*** Opening Available data ***
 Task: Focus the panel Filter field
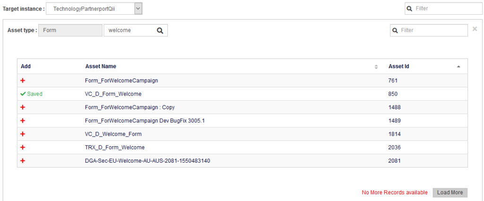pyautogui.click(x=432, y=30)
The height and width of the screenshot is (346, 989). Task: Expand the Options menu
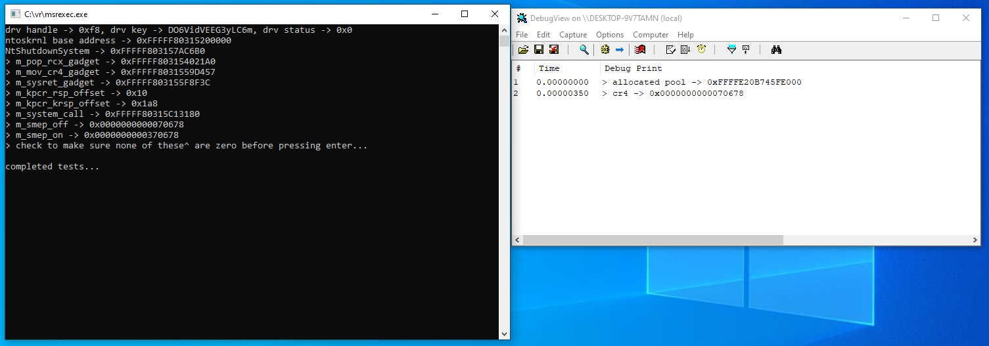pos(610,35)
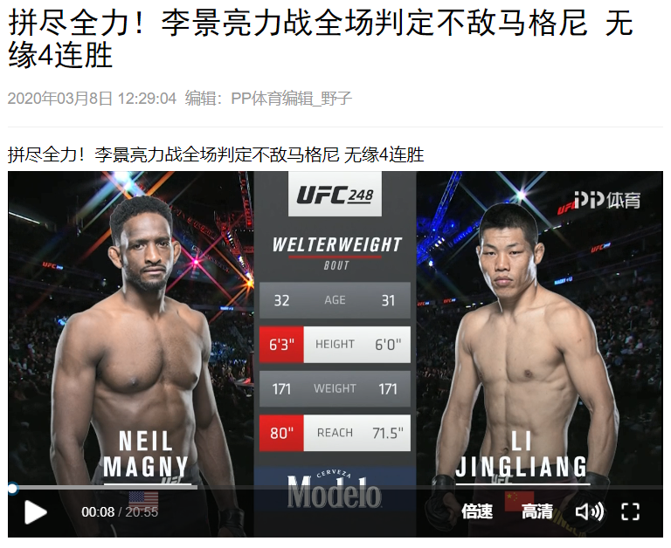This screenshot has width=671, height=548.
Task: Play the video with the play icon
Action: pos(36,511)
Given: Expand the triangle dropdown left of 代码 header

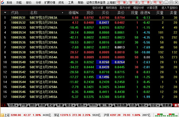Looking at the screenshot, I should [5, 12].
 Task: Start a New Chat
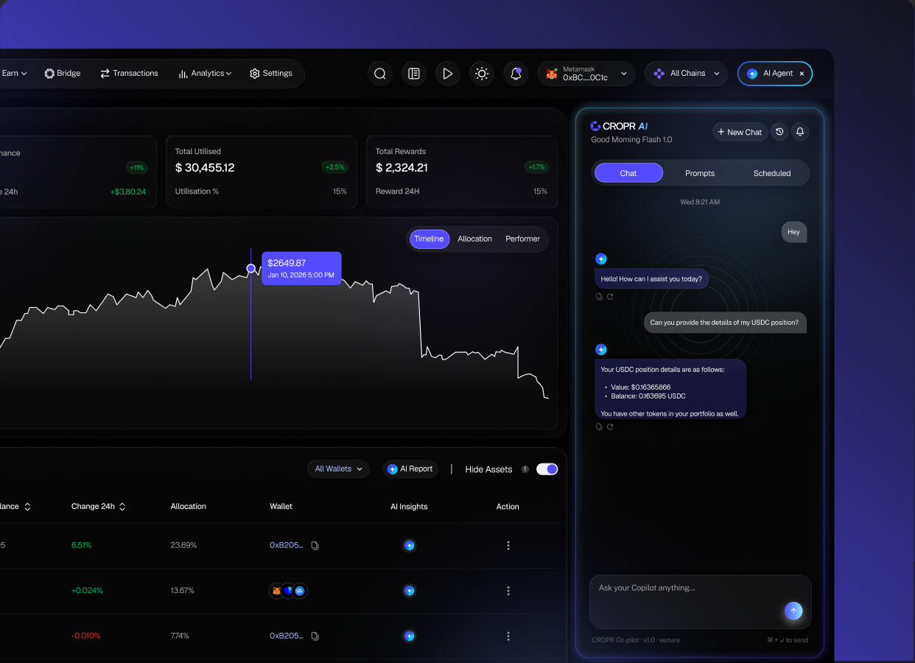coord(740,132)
*** Closing Available data ***
*** Opening Available data ***
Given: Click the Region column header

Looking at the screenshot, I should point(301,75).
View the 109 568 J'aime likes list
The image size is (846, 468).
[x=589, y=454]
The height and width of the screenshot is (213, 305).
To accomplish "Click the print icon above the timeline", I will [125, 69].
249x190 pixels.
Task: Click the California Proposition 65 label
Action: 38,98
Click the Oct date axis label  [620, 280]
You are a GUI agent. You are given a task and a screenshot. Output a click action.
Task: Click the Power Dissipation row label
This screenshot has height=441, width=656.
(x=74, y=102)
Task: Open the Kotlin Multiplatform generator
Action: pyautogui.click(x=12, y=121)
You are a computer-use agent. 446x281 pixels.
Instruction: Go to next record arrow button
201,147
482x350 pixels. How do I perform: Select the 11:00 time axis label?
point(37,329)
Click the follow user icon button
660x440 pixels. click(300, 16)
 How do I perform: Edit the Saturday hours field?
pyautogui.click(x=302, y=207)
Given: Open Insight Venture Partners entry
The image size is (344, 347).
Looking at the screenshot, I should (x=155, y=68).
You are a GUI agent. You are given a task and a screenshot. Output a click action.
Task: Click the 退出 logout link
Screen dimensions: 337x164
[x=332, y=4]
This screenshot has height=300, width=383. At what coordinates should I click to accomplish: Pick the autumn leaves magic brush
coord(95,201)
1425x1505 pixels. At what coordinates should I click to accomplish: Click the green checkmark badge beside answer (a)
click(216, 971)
*** Closing Available data ***
Exercise brief:
Above is a listing; print exactly its lines from the one with "Click the Oct" through the one with "Task: Click the 退出 logout link", and no other lines.

Task response:
Click the Oct date axis label  [620, 280]
You are a GUI agent. You are given a task and a screenshot. Output a click action.
Task: Click the Power Dissipation row label
This screenshot has height=441, width=656.
(x=74, y=102)
Task: Open the Kotlin Multiplatform generator
Action: pyautogui.click(x=12, y=121)
You are a computer-use agent. 446x281 pixels.
Instruction: Go to next record arrow button
201,147
482x350 pixels. How do I perform: Select the 11:00 time axis label?
point(37,329)
Click the follow user icon button
660x440 pixels. click(300, 16)
 How do I perform: Edit the Saturday hours field?
pyautogui.click(x=302, y=207)
Given: Open Insight Venture Partners entry
The image size is (344, 347).
Looking at the screenshot, I should (x=155, y=68).
You are a GUI agent. You are given a task and a screenshot. Output a click action.
Task: Click the 退出 logout link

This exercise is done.